Reputation: 87
I have two files as shown below:
File 1 (tab delimited):
A1 someinfo1 someinfo2 someinfo3 A1 someinfo1 someinfo2 someinfo3 B1 someinfo1 someinfo2 someinfo3 B1 someinfo1 someinfo2 someinfo3
File 2 (tab delimited):
A1 newinfo1 newinfo2 newinfo3 A1 newinfo1 newinfo2 newinfo3 B1 newinfo1 newinfo2 newinfo3 B1 newinfo1 newinfo2 newinfo3
I want to read two lines together (lines starting with A1 and A1) from File 1 and two lines (lines starting with A1 and A1) from File 2. To be more clear, I have two requirements:
1) Reading two lines from the same file 2) Read same two lines from the other file.
To be precise, I want to read four lines together ( 2 consecutive lines from two files (2 lines from each file)).
I searched online and was able to get a code to read two lines together but only from one file.

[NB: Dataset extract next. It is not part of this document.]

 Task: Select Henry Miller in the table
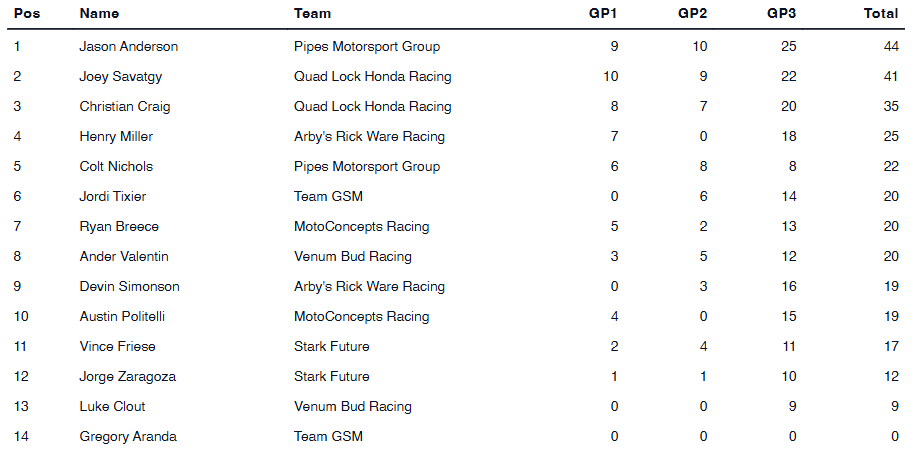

with open(File1) as file1: for line1,line2 in itertools.izip_longest(*[file1]*2):
Also, I was also able to read one line from each of the two files as:
for i,(line1,line2) in enumerate(itertools.izip(f1,f2)): print line1, line2
But I want to do sth like:
Pseudocode:
for line1, line2 from file1 and line_1 and line_2 from file2: compare line1 with line2 compare line1 with line_1 compare line2 with line_1 compare line2 with line_2
I am hoping a solution to be a linear time one. All the files have same number of lines and the first column (primary id) is same for the consecutive lines within a file and the other file follows the same order (See the above example).
Thanks.
Upvotes: 3
Views: 3263
Reputation: 304473
>>> from itertools import izip
>>> with open("file1") as file1, open("file2") as file2:
... for a1, a2, b1, b2 in izip(file1, file1, file2, file2):
... print a1, a2, b1, b2
...
A1 someinfo1 someinfo2 someinfo3
A1 someinfo1 someinfo2 someinfo3
A1 newinfo1 newinfo2 newinfo3
A1 newinfo1 newinfo2 newinfo3
B1 someinfo1 someinfo2 someinfo3
B1 someinfo1 someinfo2 someinfo3
B1 newinfo1 newinfo2 newinfo3
B1 newinfo1 newinfo2 newinfo3
You can make the number of lines a parameter (n
) like this
for lines in izip(*[file1]*n+[file2]*n):
now lines will be a tuple with n*2
elements
Upvotes: 1
Reputation: 414875
Here's a generalization that allows any number of consecutive lines with the same id column:
from itertools import groupby, izip, product
getid = lambda line: line.partition(" ")[0] # first space-separated column
same_id = lambda lines: groupby(lines, key=getid)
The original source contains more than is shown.